**Obiettivo del compito:** Ricopia parola per parola l'intero testo sugli alunni disabili e gli insegnanti di sostegno.

━━━━━ Testo di riferimento

I disabili aumentano, gli insegnanti di sostegno pure. Ma nella vita delle famiglie che hanno un ragazzo diversamente abile in casa non cambia nulla: sono costrette a ricorrere ai tribunali regionali amministrativi per ottenere un aumento di ore, non sempre (soprattutto al Sud) riescono ad avere un assistente ad personam, si rassegnano a vedere ogni anno un docente nuovo rispetto all’anno precedente. La fotografia, tracciata nell’annuale rapporto dell’Istat sull’integrazione nelle scuole primarie e secondarie di primo grado nell’anno scolastico 2015-2016 è una cartolina che indica un elemento chiaro: non cambia nulla.

I ragazzi disabili alla primaria sono 88.281 (l’anno scorso erano 86.985) e alla secondaria 67.690, il 4% del totale (827 in più); gli insegnanti sono 82mila, 2538 in più in grado d’assicurare il rapporto uno a due alunni. Restano stabili i numeri relativi alle famiglie che fanno un ricorso (8% alla primaria; 5% alle medie dove si registra solo un punto di percentuale in meno rispetto allo scorso anno). Identico anche il numero di ore medio degli assistenti educativi culturali: dieci. Ma il problema non sta nelle percentuali: “Bisogna capire se il miglioramento è qualitativo. Quest’anno si sono registrati gravi problemi sul fronte dell’assistenza educativa, del trasporto: su questo c’è un’enorme sofferenza sul piano delle risorse. Dire che sono aumentati gli insegnanti di sostegno – spiega Giovanni Merlo, direttore di Ledha (Lega per i diritti delle persone con disabilità) Lombardia – non significa che la scuola sia migliorata. Bisogna vedere le necessità di ciascun bambino. Non abbiamo grosse segnalazioni rispetto al numero delle cattedre ma sulla presa in carico degli insegnanti di sostegno parecchie: quest’anno sono arrivati tardi, sono cambiati periodicamente, è mancata la continuità didattica”.

━━━━━━━━━━
━━━━━ Dati da esaminare

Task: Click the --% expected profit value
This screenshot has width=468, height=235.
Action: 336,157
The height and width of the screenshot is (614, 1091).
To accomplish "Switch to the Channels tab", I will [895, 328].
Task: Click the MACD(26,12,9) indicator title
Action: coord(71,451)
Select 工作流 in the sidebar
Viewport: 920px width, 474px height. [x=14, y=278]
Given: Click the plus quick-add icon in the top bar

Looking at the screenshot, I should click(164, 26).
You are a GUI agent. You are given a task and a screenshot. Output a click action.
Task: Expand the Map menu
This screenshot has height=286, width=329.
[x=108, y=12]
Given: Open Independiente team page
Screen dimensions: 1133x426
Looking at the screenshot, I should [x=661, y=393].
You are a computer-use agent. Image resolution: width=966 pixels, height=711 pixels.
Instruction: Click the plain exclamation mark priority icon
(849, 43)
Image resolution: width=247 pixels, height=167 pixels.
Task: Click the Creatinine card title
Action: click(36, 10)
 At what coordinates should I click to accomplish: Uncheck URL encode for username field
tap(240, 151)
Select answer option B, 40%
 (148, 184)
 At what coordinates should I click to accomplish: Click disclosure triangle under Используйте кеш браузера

━━━━━━━━━━

**Soluzione svolta:**
I disabili aumentano, gli insegnanti di sostegno pure. Ma nella vita delle famiglie che hanno un ragazzo diversamente abile in casa non cambia nulla: sono costrette a ricorrere ai tribunali regionali amministrativi per ottenere un aumento di ore, non sempre (soprattutto al Sud) riescono ad avere un assistente ad personam, si rassegnano a vedere ogni anno un docente nuovo rispetto all’anno precedente. La fotografia, tracciata nell’annuale rapporto dell’Istat sull’integrazione nelle scuole primarie e secondarie di primo grado nell’anno scolastico 2015-2016 è una cartolina che indica un elemento chiaro: non cambia nulla.

I ragazzi disabili alla primaria sono 88.281 (l’anno scorso erano 86.985) e alla secondaria 67.690, il 4% del totale (827 in più); gli insegnanti sono 82mila, 2538 in più in grado d’assicurare il rapporto uno a due alunni. Restano stabili i numeri relativi alle famiglie che fanno un ricorso (8% alla primaria; 5% alle medie dove si registra solo un punto di percentuale in meno rispetto allo scorso anno). Identico anche il numero di ore medio degli assistenti educativi culturali: dieci. Ma il problema non sta nelle percentuali: “Bisogna capire se il miglioramento è qualitativo. Quest’anno si sono registrati gravi problemi sul fronte dell’assistenza educativa, del trasporto: su questo c’è un’enorme sofferenza sul piano delle risorse. Dire che sono aumentati gli insegnanti di sostegno – spiega Giovanni Merlo, direttore di Ledha (Lega per i diritti delle persone con disabilità) Lombardia – non significa che la scuola sia migliorata. Bisogna vedere le necessità di ciascun bambino. Non abbiamo grosse segnalazioni rispetto al numero delle cattedre ma sulla presa in carico degli insegnanti di sostegno parecchie: quest’anno sono arrivati tardi, sono cambiati periodicamente, è mancata la continuità didattica”.